Figure 3

Spermatogenesis in PL device. (A) A testis tissue fragment of an Acr-Gfp mouse, at 4.5 dpp, was spread flat in MF, and expressed GFP uniformly, pictured at 41 days in culture. The central area of the tissue cultured with the AG method appeared greenish but lacked GFP expression. (B) In the tissue of the 3.5 dpp transgenic mouse, cultured for 39 days, cap-like and arched-shaped GFP condensations were observed, indicating the development of round (blank arrowhead) and elongating (solid arrowhead) spermatids, respectively. (C) Testis tissue cultured for 66 days maintained uniform GFP expression.
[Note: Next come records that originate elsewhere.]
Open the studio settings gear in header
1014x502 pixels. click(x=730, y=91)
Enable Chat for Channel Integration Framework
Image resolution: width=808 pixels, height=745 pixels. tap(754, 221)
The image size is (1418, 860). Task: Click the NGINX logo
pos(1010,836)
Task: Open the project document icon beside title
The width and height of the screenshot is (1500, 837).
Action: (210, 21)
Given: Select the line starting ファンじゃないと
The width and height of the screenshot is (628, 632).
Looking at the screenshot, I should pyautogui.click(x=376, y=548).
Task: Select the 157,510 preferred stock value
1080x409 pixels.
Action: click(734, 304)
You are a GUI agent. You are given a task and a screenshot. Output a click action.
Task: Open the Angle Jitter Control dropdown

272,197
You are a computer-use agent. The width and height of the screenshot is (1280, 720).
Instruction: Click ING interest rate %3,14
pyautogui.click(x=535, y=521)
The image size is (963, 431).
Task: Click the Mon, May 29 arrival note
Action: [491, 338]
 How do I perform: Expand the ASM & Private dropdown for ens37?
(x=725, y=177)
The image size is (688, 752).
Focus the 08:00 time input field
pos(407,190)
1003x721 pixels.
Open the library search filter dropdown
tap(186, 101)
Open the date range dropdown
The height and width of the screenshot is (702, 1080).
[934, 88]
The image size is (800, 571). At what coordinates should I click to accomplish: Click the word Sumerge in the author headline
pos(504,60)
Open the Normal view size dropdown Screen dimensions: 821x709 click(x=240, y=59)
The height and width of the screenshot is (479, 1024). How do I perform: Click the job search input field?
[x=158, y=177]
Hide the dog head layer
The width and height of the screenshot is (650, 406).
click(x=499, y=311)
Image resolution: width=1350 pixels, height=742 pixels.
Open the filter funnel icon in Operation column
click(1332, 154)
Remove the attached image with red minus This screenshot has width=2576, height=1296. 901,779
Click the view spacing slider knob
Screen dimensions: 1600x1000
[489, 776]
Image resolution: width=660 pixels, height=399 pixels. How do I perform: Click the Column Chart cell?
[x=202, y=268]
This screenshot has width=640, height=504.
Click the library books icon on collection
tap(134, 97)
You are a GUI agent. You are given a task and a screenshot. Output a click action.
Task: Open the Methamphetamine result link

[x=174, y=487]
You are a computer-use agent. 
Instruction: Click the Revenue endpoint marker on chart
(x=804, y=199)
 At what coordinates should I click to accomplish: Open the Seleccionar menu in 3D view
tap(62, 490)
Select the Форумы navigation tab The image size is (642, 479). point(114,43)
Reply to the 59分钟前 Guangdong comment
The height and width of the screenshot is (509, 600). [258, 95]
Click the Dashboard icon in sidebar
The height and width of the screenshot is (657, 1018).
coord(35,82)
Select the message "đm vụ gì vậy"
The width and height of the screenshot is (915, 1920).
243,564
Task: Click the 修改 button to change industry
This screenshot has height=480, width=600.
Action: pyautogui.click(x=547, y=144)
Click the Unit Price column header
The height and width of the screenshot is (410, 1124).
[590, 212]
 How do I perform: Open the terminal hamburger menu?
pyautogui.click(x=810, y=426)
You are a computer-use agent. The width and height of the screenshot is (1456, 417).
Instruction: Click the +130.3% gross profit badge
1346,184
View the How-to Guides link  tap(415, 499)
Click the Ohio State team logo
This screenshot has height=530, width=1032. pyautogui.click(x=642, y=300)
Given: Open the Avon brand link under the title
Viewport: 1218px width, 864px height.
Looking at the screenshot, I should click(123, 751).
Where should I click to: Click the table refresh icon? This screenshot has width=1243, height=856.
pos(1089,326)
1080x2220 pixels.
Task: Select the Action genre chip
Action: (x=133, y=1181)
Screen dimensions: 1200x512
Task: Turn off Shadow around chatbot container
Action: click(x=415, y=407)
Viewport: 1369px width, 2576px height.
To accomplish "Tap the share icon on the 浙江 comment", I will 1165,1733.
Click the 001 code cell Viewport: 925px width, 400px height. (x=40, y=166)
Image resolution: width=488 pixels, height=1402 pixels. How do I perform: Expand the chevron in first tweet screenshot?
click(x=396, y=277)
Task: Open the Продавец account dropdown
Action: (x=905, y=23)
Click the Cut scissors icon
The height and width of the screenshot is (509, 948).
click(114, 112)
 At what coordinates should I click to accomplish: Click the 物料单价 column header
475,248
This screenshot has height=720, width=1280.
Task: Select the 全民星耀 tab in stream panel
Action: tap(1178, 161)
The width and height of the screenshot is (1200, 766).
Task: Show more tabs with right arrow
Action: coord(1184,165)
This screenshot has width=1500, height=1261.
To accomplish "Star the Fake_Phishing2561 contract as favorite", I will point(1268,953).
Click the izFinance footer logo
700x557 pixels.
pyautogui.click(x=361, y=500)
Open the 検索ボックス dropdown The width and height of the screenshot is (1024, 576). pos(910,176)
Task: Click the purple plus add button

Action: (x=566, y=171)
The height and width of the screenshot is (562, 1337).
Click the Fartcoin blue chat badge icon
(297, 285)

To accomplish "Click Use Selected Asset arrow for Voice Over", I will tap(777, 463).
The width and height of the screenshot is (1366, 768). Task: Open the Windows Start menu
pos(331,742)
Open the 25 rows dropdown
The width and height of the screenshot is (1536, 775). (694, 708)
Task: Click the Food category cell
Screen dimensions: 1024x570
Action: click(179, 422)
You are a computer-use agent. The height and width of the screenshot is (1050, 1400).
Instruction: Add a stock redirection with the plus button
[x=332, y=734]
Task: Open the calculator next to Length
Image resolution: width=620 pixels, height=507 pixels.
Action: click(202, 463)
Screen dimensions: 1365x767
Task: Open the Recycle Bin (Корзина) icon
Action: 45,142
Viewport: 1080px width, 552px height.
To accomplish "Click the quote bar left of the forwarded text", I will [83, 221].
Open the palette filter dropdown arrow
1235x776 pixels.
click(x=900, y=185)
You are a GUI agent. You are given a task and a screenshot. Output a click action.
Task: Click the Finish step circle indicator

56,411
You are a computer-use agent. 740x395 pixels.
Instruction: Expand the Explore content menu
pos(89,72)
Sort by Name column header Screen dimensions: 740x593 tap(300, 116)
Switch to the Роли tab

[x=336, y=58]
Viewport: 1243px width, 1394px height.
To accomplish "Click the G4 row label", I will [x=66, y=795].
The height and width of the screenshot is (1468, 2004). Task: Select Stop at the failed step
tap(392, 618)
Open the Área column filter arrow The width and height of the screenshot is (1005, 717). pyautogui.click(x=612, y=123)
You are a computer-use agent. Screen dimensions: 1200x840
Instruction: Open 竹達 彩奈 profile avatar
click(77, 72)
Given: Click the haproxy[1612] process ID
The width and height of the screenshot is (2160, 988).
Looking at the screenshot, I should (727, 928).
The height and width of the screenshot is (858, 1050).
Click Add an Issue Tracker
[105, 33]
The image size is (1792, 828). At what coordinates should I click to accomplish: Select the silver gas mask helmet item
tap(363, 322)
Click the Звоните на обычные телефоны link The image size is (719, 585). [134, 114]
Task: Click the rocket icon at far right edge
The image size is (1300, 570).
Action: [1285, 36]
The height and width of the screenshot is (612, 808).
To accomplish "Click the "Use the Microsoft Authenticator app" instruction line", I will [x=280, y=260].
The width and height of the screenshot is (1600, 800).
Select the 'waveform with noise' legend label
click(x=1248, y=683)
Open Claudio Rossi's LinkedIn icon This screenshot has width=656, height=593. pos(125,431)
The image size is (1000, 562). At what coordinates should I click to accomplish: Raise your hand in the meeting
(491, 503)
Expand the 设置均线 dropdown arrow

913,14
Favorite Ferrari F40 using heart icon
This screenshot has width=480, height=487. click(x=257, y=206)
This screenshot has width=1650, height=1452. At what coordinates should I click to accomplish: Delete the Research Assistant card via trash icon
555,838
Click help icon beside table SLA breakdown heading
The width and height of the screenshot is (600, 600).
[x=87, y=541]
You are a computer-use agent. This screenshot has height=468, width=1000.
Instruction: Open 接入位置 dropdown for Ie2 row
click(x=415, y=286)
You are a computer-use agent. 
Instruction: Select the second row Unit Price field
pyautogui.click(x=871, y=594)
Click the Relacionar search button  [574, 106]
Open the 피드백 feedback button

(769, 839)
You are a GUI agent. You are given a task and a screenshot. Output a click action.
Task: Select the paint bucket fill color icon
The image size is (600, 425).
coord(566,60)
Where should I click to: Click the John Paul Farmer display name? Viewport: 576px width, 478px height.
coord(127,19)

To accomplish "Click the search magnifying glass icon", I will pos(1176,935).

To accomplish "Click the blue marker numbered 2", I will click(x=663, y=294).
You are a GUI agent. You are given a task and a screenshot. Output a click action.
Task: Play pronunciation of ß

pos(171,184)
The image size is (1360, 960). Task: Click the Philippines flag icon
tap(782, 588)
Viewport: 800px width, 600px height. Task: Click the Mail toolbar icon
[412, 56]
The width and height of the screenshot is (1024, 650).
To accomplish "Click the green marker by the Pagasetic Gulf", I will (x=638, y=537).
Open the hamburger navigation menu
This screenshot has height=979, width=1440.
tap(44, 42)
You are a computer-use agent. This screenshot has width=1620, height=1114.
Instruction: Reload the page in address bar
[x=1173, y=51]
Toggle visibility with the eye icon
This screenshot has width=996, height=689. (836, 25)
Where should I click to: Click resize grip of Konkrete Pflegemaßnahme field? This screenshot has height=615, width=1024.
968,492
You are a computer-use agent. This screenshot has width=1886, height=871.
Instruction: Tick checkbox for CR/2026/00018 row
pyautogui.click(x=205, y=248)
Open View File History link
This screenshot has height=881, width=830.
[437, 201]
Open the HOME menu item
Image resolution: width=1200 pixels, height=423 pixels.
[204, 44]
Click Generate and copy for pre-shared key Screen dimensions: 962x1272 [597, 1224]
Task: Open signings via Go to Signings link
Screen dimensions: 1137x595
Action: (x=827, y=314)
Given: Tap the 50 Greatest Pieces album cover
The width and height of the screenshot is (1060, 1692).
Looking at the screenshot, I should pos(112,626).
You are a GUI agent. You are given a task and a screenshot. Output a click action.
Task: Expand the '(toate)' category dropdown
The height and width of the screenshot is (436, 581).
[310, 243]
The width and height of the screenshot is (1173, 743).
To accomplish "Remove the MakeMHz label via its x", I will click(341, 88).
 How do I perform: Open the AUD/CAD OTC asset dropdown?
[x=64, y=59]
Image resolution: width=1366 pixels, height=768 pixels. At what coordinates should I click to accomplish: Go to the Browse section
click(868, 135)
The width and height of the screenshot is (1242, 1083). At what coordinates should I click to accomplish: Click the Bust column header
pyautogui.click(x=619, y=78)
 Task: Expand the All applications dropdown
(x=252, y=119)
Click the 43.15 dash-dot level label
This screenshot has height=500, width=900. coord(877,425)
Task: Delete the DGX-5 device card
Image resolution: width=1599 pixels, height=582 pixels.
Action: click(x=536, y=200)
In the same tissue, histological examination showed many germ cells including spermatogonia, spermatocytes, round spermatids (blank arrowhead), and elongating (solid arrowhead) spermatids filling seminiferous tubules. (D) The rates of the seminiferous tubules containing meiotic germ cells (meiosis), round spermatids (RS), and elongating spermatids (ES) in the 7th week of culture were compared in PL (red) and AG (blue). (E) Acr-Gfp mouse, 0.5 dpp, testis tissues were cultured in PL and MF devices for 54 days. Extensive GFP expression throughout the tissue was observed in both devices. (F) The proportion of GFP expression area was monitored for 8 weeks in each group of MF, PL, and AG. Scale bars: 500 µm (A,E), 25 µm (B), 500 µm (C, upper), 50 µm (C, lower), and 10 µm (C, inlet).